Improving Fertility in Male Smokers

Improving Fertility in Male Smokers

Cigarette smoking has long been known to have adverse effects of male reproductivity. Naturally, in the human body, there is a balance between free radicals and the antioxidant system. Cigarette consumption increases free radicals and decreases antioxidant vitamins and minerals in the body. Zinc contributes to normal fertility and reproduction* and in regards to male fertility, selenium helps with normal spermatogenesis; the production of sperm.*

One study looked at blood and seminal plasma zinc in smokers compared to non-smokers.  Seventy males were included: 35 smokers (group I) (smoking ˃20 cigarettes/day with mild smoking index <400) and 35 age-matched non-smokers (group II). Semen analysis was performed. Reduced zinc levels were evident in smokers which has a significant role in the adverse effects on the semen quality and quantity.

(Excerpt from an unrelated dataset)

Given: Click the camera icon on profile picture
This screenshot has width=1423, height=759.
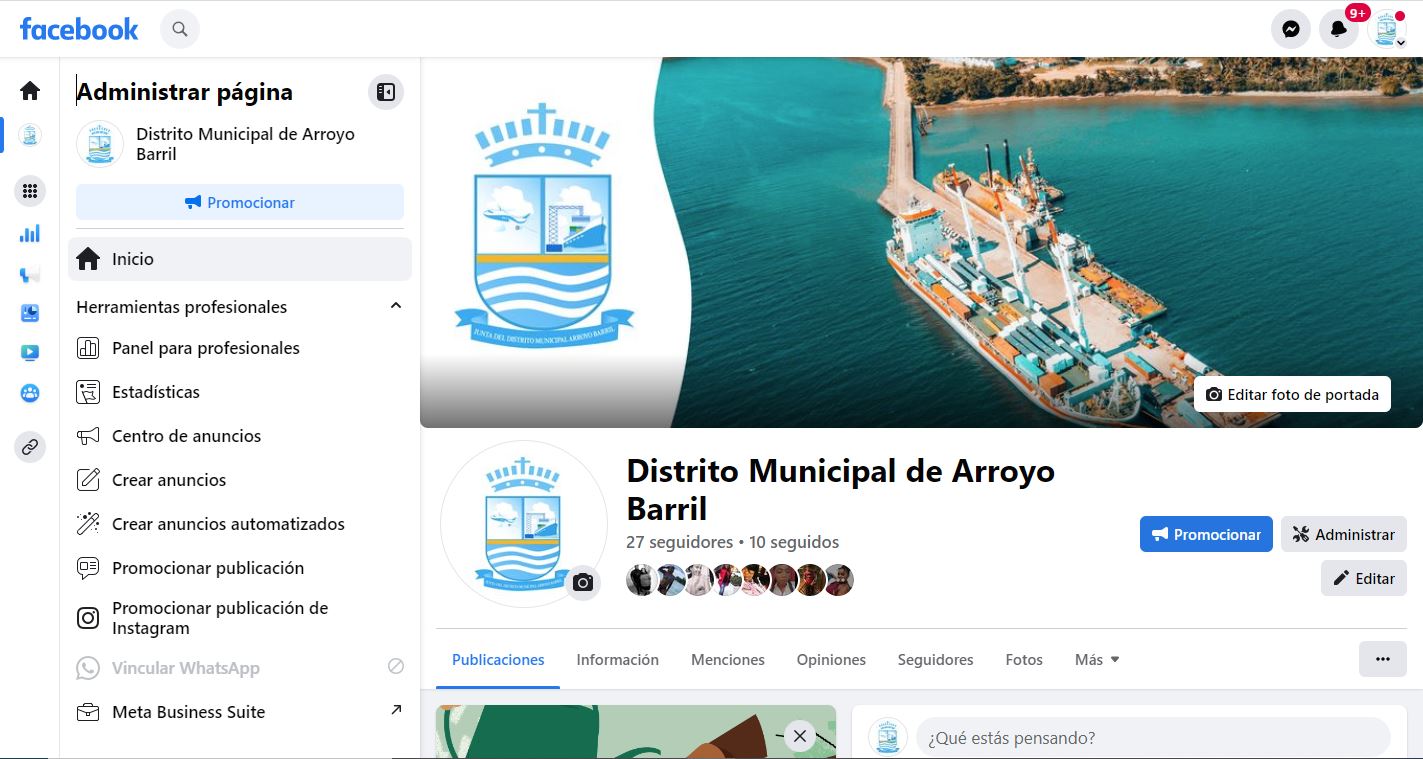Looking at the screenshot, I should pyautogui.click(x=583, y=583).
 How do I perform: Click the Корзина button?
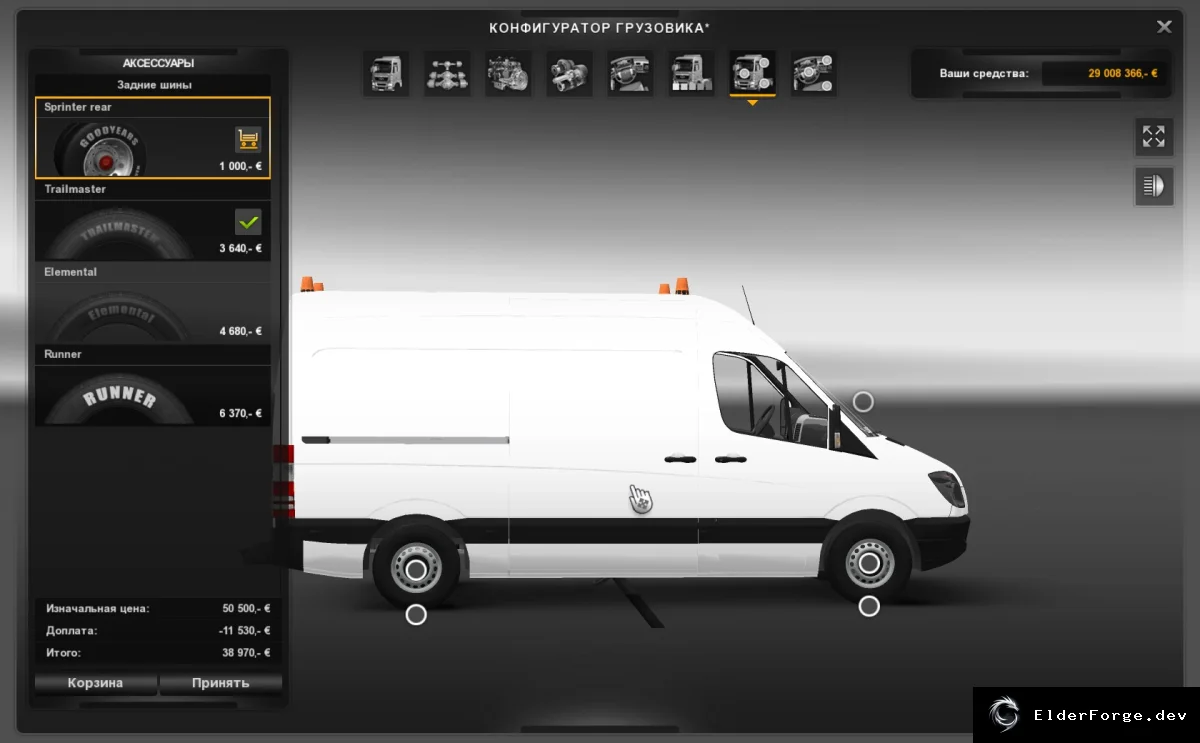pyautogui.click(x=95, y=683)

It is also interesting to know if antioxidant supplementation can help correct these problems. Research published in 2020 aimed to explore the effect of vitamin complement consumption on changing male infertility indices among smokers. A mix of compounds, including Zinc, Co-Enzyme Q10, and vitamin C were given to 50 infertile male smokers once a day for 3 months. Selenium was given every other day. Sperm parameters were compared before and after supplementation. The scientists confirmed supplementation effectively improved the qualitative parameters (pH and concentration) and quantitative parameters (volume, motion, morphology, count and progressive motility) in infertile male smokers.